The AfCFTA is the world’s largest free trade zone since the establishment of the WTO in 1994 and offers a lot of benefits to member States particularly those with competitive advantage and enabling infrastructures. Africa has a population of 1.3 Billion people and a combined GDP of over $2.6 Trillion (more than 6 times of Nigeria’s GDP). According to the Brookings Institution’s report, intra-African trade accounts for 17 percent of Africa’s exports compared to 59 percent in Asia and 69 percent in Europe.
The report projected that the removal of tariffs if well implemented could boost intra-regional trade up to 50 percent by 2040, from the current 17 percent. Nigeria has a competitive advantage in a number of sectors and stands in a position to benefit from the newly enlarged market. This will further increase investment in the distribution and logistics supply chain as cross-border trades will spiral up. Nigeria’s increasing unemployment rate of over 30% which has been made worse by the pandemic is expected to reduce when trading starts in commercial quantity.
The AfCFTA will progressively reduce trade tariffs by over 90% by 2022 and by extension address the increasing inflation and infrastructural deficits within the continent.

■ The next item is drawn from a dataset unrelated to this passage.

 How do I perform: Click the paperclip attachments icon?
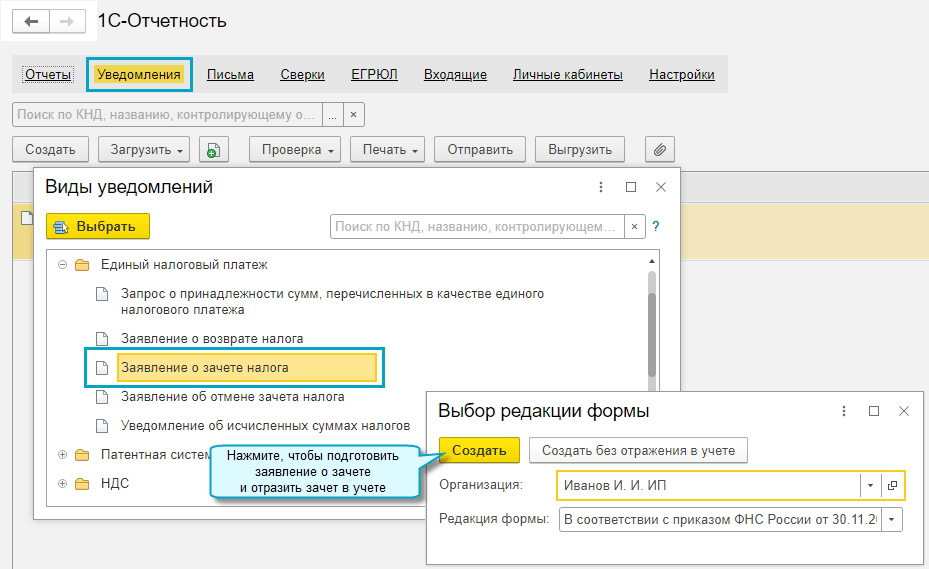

Nigeria, being the largest economy in the continent with strong service sector should position itself to benefit from the economies of scale that will follow the localization of industries. Oil refineries, cement, agriculture, food processing, minerals, banking and financial services, aviation, information technology and legal services have been identified as some of the critical sectors where Nigeria has competitive advantage.
The fears around the issue of dumping and border security should not outweigh the huge benefits that AfCFTA offers to the member States. Rather, this should be a wake-up call for Nigeria to invest heavily in rail and road transport, port infrastructure, border security, internal security, electricity, education, and other enabling infrastructures. The last border closure was largely attributed to the issue of dumping and security as it was alleged that Nigeria was amongst other things being swamped with fake and sub-standard goods mostly from Asian countries through the Benin Republic.
The AfCFTA Rules of Origin provision is meant to address this, and it is hoped that the AfCFTA member States should demonstrate the political will to ensure strict compliance. While the regime of Trade in Goods appears to be taking shape, particularly with the commencement of trading early this year, the progressive framework for the negotiations of specific commitments by the member-states in the area of Trade in Services, should afford Nigeria the platform to ensure that the service sectors benefit from the huge opportunities provided under the AfCFTA.